With generations of efforts to understand RNA functions in diverse cellular processes, RNA-binding proteins (RBPs) have emerged to be one of the central players in regulating RNA-related pathways. RBPs control almost all aspects of RNA processing via recognizing their RNA target(s).
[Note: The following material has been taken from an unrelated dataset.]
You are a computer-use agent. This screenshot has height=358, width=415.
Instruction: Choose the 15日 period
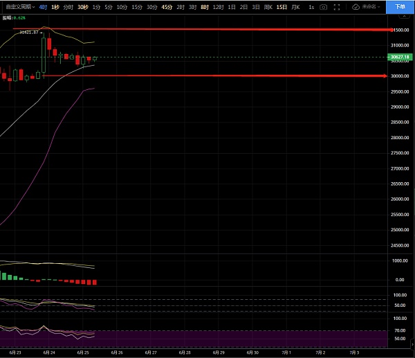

Most of these proteins have a modular configuration, with one or more RNA-binding domain for target recognition and various functional modules to affect the metabolism and biological functions of RNA. Thus, engineering RNA-binding factors with customized specificity and function is extremely useful in biological and medical research. In this review, we discuss the current advances in engineering RBPs that specifically bind to diverse targets, with emphasis on the design strategies and their applications as new biological tools in various aspects of RNA metabolism and function.
经过几代人对RNA在各种细胞过程中功能的研究,RNA结合蛋白(RBPs)已成为调节RNA相关途径的核心参与者之一。RBPs通过识别其RNA靶标来控制RNA加工的几乎所有方面。这些蛋白质中的大多数具有模块化结构,具有一个或多个用于靶标识别的RNA结合结构域以及各种影响RNA代谢和生物学功能的功能模块。因此,设计具有定制特异性和功能的RNA结合因子在生物学和医学研究中非常有用。在这篇综述中,我们讨论了工程化RBPs以特异性结合各种靶标的当前进展,重点是设计策略及其作为RNA代谢和功能各个方面新生物工具的应用。